(Exercise instructions) With the line that contains "Task: Open the" as the first line, output exactly every line through the end of the material.
===== Source data
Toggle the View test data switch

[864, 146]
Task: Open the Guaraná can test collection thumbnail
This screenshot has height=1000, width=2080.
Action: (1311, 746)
==========
(Task result)
Task: Open the Guaraná can test collection thumbnail
This screenshot has height=1000, width=2080.
Action: (1311, 746)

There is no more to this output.